* _Task goal_: Word for word, restate the lines of the data from the first through the one containing "Open Horizontal Axis", and nothing else.

-- Opening Marker --

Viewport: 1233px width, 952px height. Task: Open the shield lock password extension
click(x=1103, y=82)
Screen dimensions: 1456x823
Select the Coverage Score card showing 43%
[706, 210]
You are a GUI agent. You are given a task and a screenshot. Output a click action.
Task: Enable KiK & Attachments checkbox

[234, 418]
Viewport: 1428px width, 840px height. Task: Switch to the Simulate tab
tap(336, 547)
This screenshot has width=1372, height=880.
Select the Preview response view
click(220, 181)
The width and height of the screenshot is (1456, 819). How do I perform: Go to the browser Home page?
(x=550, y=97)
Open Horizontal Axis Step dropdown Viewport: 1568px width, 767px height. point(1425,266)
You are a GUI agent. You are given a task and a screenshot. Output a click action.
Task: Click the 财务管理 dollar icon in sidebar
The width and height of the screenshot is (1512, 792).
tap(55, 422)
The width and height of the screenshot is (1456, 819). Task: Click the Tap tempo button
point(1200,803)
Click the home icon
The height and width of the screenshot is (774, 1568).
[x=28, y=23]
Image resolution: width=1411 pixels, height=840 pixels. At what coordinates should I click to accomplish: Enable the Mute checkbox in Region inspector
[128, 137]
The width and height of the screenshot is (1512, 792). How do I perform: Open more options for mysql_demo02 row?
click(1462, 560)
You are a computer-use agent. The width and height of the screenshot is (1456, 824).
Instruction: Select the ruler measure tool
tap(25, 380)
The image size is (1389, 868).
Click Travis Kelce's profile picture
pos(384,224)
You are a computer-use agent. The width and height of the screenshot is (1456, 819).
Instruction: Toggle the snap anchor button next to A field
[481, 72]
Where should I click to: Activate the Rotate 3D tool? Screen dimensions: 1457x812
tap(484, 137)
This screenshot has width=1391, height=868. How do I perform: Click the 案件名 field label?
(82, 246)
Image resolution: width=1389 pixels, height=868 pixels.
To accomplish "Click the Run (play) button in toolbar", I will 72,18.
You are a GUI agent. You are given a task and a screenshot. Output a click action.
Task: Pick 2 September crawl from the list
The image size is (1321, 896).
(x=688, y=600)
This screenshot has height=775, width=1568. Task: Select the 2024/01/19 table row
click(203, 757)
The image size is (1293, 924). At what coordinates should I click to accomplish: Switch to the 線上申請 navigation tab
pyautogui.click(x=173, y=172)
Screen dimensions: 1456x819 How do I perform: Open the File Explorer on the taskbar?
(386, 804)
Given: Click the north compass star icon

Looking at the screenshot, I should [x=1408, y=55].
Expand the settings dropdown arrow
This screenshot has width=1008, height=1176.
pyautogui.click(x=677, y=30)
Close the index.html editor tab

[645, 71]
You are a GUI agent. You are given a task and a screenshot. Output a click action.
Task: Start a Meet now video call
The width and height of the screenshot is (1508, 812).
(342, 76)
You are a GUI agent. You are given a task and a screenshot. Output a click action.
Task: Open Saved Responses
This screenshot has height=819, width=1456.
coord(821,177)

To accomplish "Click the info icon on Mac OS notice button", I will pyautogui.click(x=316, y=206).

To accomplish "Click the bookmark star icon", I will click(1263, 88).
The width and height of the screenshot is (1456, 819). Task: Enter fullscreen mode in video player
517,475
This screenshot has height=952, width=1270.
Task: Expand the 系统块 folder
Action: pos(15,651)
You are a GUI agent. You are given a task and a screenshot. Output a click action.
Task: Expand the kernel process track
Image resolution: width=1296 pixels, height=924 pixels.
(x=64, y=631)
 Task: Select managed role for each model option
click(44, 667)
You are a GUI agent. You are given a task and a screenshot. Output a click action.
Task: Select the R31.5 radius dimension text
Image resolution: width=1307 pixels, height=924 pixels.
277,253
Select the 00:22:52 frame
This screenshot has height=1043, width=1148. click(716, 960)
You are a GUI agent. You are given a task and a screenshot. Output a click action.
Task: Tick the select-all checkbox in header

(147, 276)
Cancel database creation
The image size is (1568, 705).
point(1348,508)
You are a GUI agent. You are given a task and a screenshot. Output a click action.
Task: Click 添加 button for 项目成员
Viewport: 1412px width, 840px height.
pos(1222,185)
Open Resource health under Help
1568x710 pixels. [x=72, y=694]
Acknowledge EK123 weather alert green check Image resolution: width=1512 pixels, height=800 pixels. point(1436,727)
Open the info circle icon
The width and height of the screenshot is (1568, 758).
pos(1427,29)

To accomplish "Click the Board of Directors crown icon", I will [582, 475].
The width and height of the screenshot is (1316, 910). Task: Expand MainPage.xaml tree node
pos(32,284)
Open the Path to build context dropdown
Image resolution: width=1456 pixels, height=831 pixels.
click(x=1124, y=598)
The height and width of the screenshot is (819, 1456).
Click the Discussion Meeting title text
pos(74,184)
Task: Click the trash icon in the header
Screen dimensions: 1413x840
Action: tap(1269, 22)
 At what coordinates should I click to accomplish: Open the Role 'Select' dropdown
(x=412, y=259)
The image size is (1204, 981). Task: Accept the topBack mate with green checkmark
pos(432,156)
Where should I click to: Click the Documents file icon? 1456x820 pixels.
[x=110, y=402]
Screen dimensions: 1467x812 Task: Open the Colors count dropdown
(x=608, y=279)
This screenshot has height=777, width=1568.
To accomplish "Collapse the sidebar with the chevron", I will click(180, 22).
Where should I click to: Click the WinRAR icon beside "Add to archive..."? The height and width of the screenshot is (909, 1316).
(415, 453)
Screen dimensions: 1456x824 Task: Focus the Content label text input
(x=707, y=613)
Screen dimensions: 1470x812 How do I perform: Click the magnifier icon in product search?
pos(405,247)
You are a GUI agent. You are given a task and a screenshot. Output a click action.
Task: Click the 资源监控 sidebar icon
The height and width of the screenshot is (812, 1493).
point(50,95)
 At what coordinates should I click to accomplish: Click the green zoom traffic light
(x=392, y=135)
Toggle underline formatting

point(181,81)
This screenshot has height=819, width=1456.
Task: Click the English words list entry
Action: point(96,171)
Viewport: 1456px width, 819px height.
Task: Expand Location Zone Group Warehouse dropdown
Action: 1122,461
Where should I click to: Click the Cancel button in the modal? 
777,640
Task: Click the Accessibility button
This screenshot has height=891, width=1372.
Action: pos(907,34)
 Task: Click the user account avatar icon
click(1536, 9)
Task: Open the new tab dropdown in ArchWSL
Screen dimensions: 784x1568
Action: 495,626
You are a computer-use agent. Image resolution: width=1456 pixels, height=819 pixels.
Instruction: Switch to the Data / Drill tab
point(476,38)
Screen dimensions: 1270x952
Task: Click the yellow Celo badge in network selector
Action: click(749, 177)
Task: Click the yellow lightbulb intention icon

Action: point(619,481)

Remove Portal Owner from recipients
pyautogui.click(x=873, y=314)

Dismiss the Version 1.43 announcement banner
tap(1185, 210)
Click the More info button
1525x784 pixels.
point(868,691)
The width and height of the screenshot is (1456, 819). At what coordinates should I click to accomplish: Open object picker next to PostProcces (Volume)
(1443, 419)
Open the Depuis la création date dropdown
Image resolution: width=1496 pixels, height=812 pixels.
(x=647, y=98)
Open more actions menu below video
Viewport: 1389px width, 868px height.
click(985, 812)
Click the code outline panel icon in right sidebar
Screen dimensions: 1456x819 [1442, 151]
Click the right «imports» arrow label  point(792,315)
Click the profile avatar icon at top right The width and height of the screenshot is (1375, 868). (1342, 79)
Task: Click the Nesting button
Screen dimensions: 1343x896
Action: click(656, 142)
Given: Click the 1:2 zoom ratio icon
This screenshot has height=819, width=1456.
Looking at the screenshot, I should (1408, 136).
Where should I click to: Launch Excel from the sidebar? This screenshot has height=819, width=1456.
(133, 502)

-- Closing Marker --

* _Completed exercise_:
Viewport: 1233px width, 952px height. Task: Open the shield lock password extension
click(x=1103, y=82)
Screen dimensions: 1456x823
Select the Coverage Score card showing 43%
[706, 210]
You are a GUI agent. You are given a task and a screenshot. Output a click action.
Task: Enable KiK & Attachments checkbox

[234, 418]
Viewport: 1428px width, 840px height. Task: Switch to the Simulate tab
tap(336, 547)
This screenshot has width=1372, height=880.
Select the Preview response view
click(220, 181)
The width and height of the screenshot is (1456, 819). How do I perform: Go to the browser Home page?
(x=550, y=97)
Open Horizontal Axis Step dropdown Viewport: 1568px width, 767px height. point(1425,266)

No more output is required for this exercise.